**WHAT THIS TASK INVOLVES**: Each line in the entries that has the word "Image" has to be copied.

════════════════

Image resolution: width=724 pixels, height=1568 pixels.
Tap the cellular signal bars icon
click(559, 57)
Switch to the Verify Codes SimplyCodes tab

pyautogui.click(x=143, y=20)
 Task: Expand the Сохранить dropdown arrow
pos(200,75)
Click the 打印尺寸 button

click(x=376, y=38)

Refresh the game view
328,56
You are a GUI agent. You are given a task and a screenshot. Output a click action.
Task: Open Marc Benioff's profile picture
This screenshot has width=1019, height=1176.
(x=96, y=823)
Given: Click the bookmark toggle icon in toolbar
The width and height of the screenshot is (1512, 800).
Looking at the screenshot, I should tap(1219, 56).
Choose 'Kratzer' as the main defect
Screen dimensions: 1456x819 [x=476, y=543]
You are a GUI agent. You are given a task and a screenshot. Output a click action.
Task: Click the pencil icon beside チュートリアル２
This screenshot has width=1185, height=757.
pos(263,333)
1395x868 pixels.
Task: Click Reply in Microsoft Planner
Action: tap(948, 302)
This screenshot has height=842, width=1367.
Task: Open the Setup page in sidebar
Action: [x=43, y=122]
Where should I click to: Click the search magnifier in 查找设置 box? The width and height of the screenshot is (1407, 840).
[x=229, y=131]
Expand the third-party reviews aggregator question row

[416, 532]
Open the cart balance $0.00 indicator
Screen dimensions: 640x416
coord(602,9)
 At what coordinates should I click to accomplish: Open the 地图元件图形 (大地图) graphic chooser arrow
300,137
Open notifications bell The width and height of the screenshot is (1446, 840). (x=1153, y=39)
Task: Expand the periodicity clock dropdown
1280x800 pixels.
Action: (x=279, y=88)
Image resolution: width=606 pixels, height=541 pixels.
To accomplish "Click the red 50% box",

════════════════

**COMPLETED TASK**:
Image resolution: width=724 pixels, height=1568 pixels.
Image resolution: width=606 pixels, height=541 pixels.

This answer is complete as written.